Cross-modal training using a 2D-3D paired dataset, e.g., multi-view images/scene scans, presents an effective way to enhance 2D scene understanding by introducing geometric and view-invariance priors into 2D features. However, the need for large-scale scene datasets limits their further im- provements and scalability. This paper explores an alternative learning method by leveraging a lightweight and publicly available type of 3D data, i.e., CAD models. We construct a 3D space with geometric-aware alignment where the similarity in this space reflects the geometric similarity of CAD models based on the Chamfer distance. The acquired geometric-aware properties are then induced into 2D features, which boost performance on downstream tasks more effectively than existing RGB-CAD approaches. Our technique is not limited to paired RGB-CAD datasets; we propose an extension for learning such representations on pseudo pairs generated by existing CAD-based reconstruction methods. By training solely on pseudo pairs, we show substantial improvement over SOTA 2D pre-trained models using either ResNet-50 or ViT-B backbone.
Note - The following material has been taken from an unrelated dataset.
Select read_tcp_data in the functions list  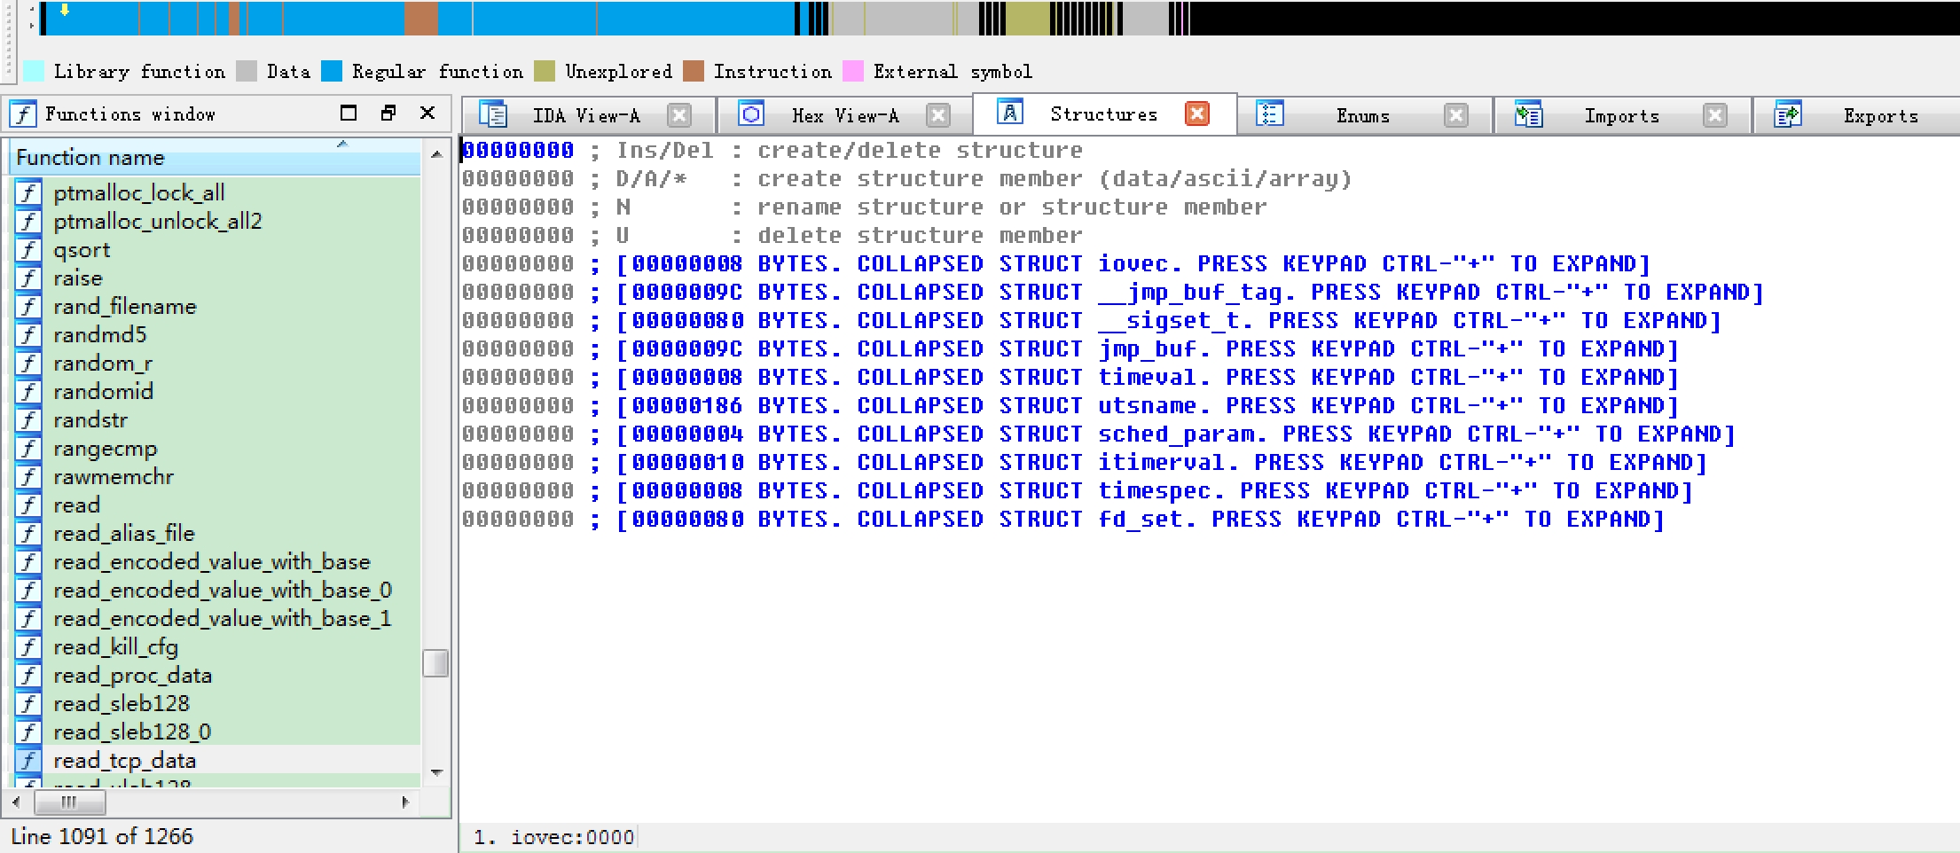pyautogui.click(x=124, y=761)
We also achieve comparable results to SOTA methods trained on scene scans on four 2D understanding tasks in NYUv2, SUNRGB-D, indoor ADE20k, and indoor/outdoor COCO, despite using real or pseudo-generated lightweight CAD models.
We leverage CAD models to train a joint 2D-3D space such that images of objects with similar shapes, based on the Chamfer distance, are attracted to each other, while images with different shapes are separated. This results in a continuous geometric-aware space where the distance between two points reflects their geometric similarity, which could be utilized for downstream 2D object understanding tasks.
The semantic segmentation results are fine-tuned and conducted on NYUv2 dataset.